▶ **Requirement**: Copy only the lines from the one containing "Task: Click the" through the final line of the records below, exactly as written, with no pictures.
[Opening Materials provided section]
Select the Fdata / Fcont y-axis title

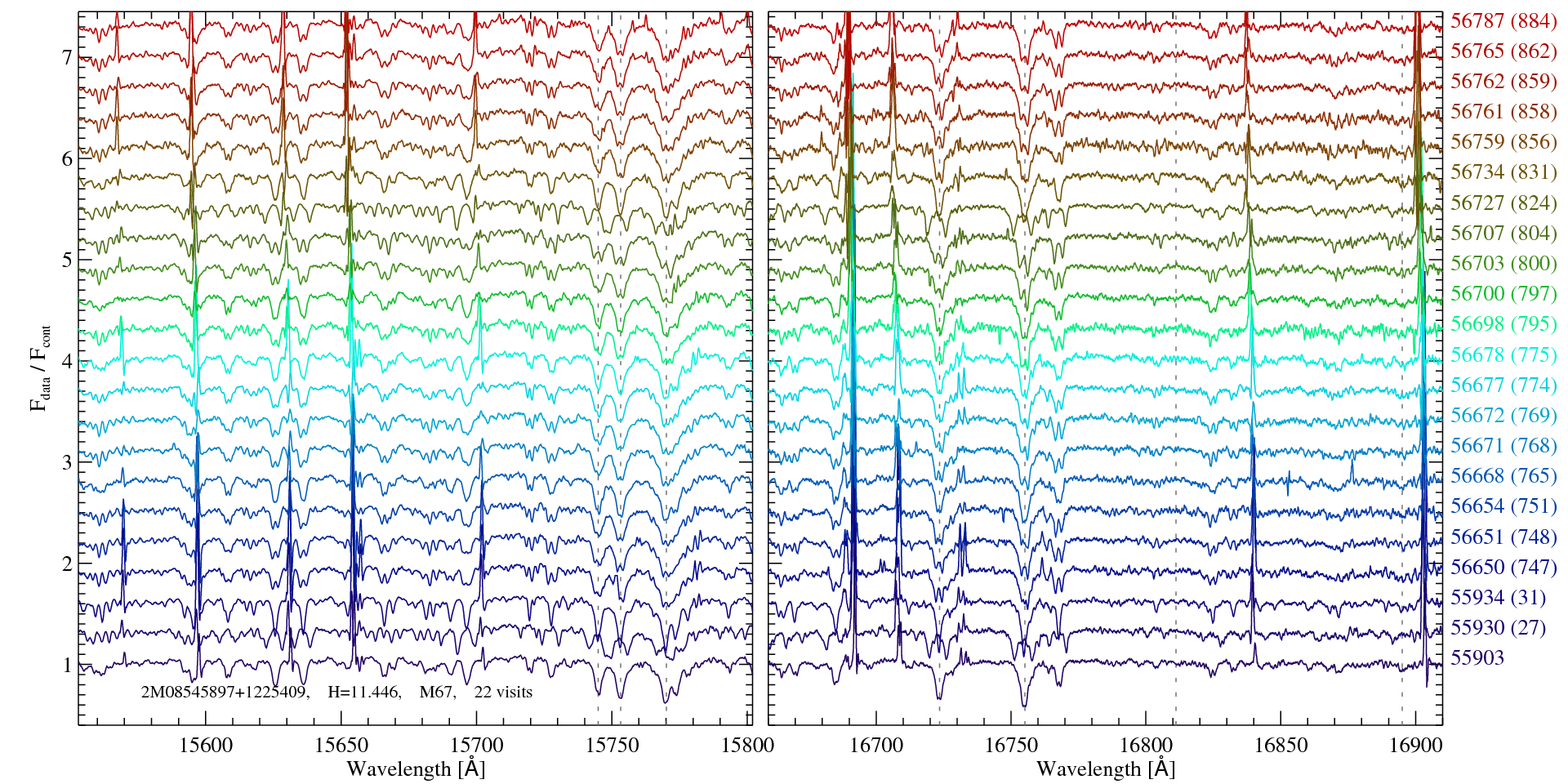point(41,368)
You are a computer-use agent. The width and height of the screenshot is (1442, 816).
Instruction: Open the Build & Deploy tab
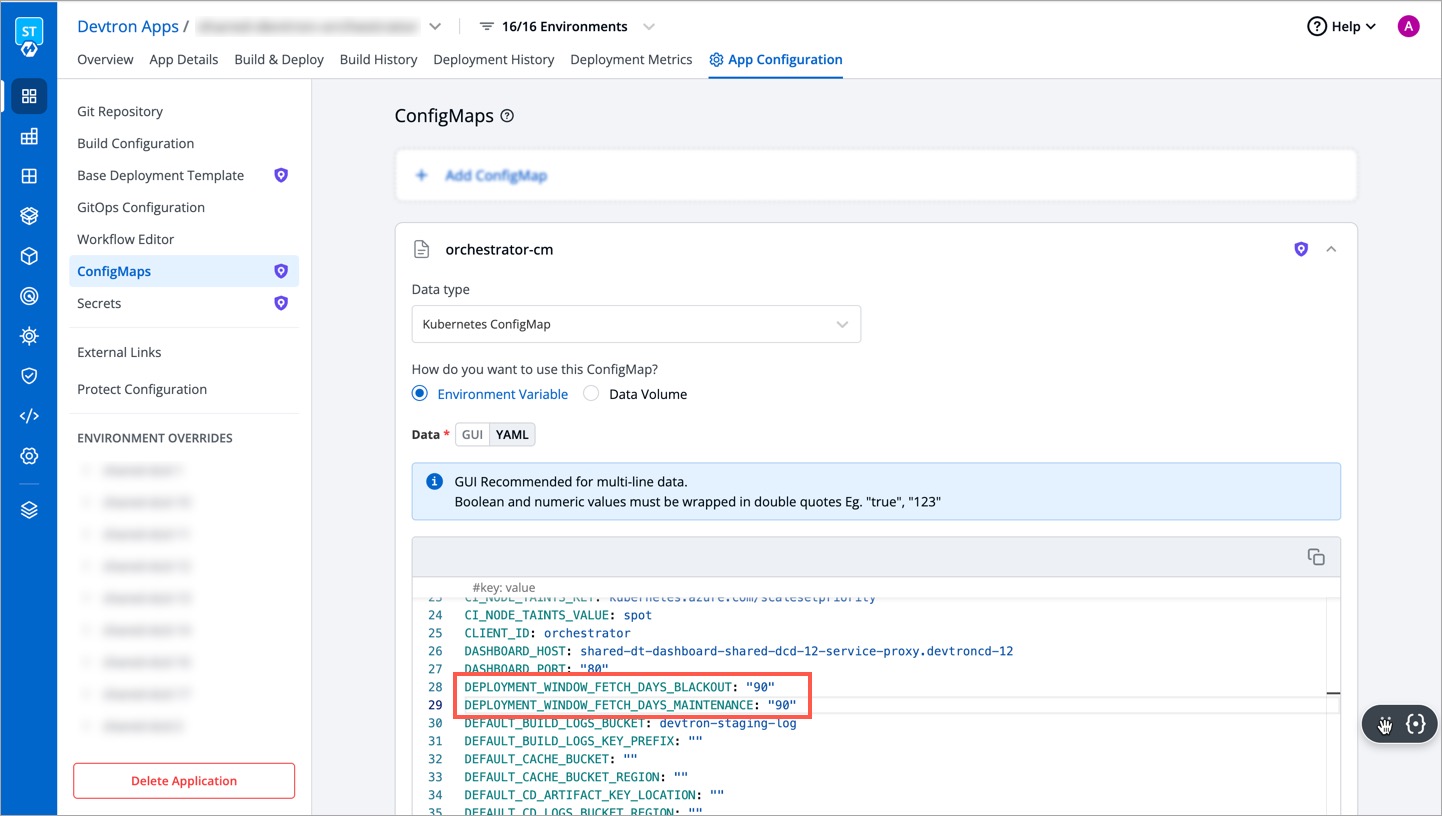pos(279,60)
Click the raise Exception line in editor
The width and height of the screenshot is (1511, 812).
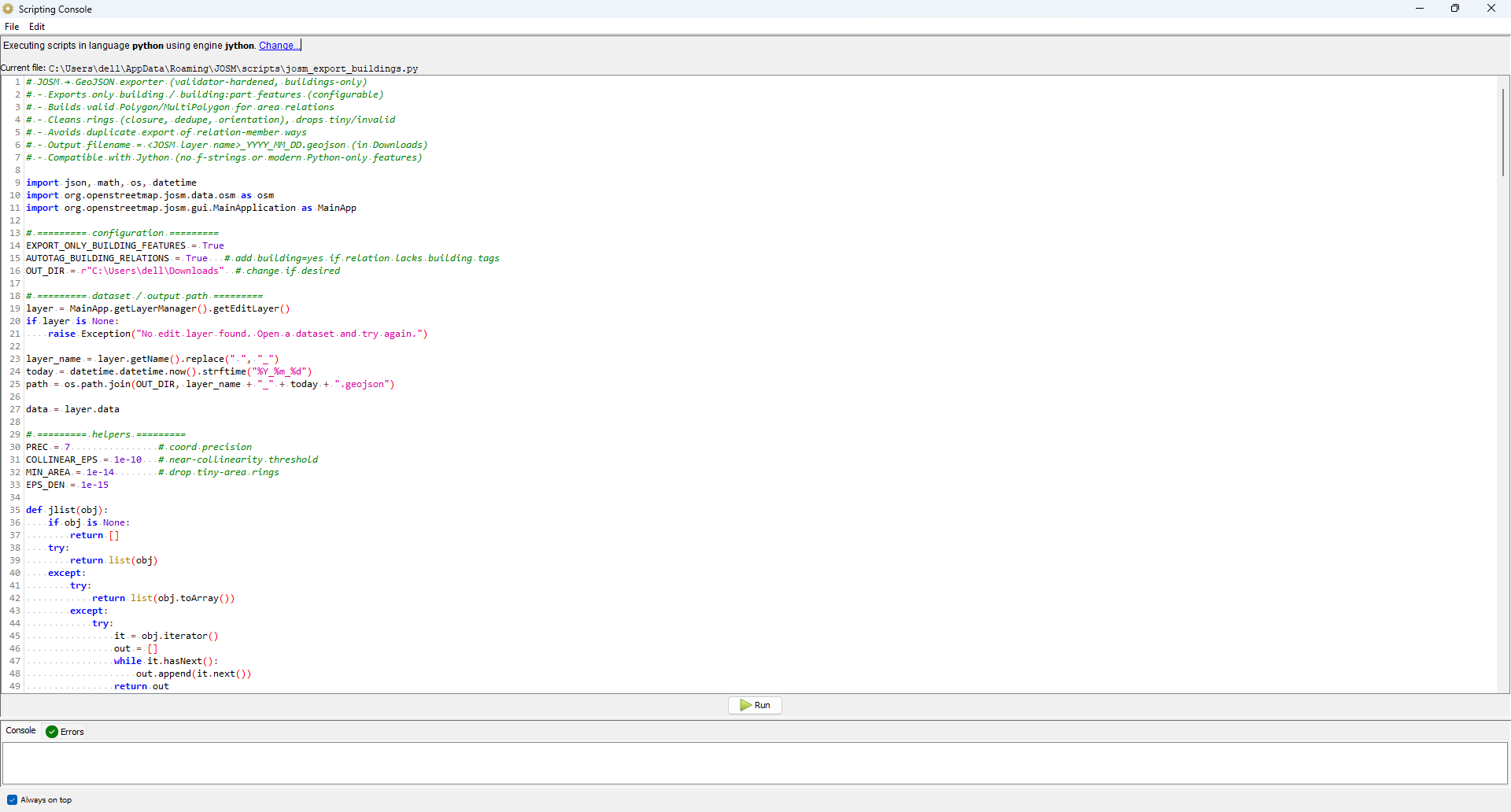[x=236, y=334]
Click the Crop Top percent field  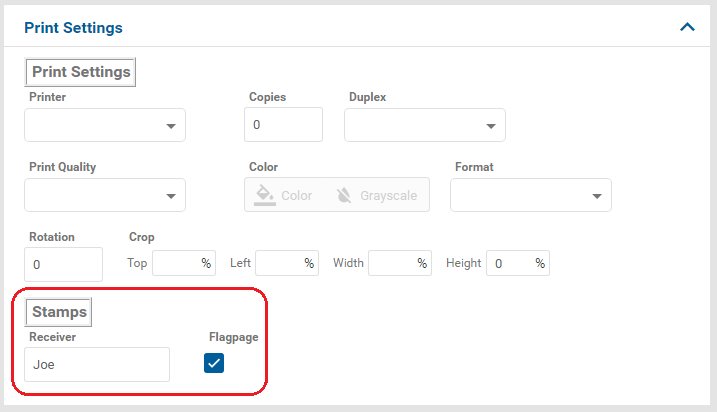[176, 263]
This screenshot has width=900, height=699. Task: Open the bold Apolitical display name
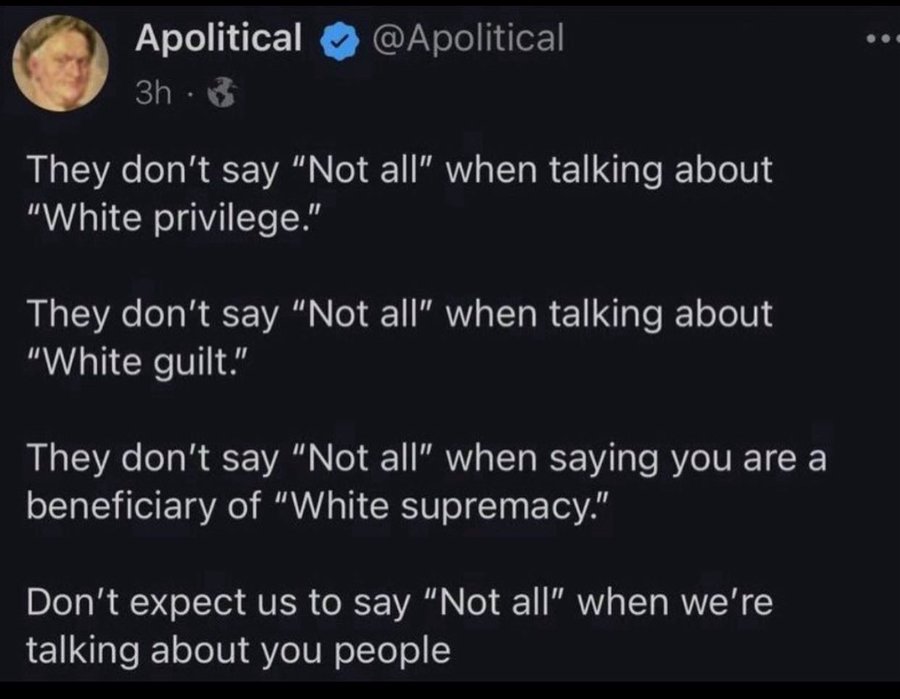[219, 38]
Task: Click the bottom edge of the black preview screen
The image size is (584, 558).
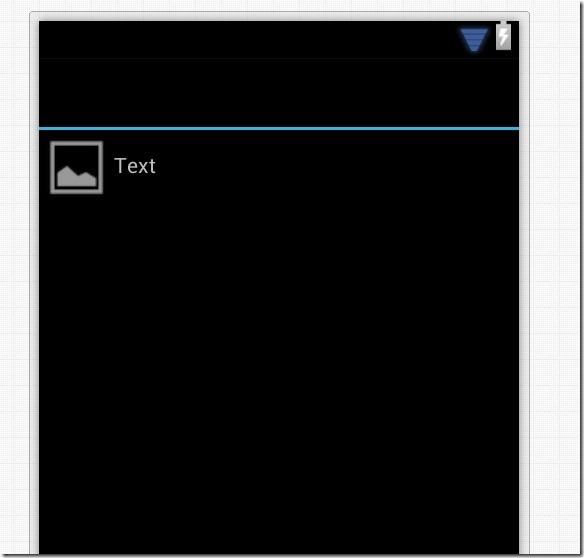Action: pos(279,552)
[Closing Materials provided section]
▶ **Response below**:
Task: Click the bottom edge of the black preview screen
The image size is (584, 558).
Action: pos(279,552)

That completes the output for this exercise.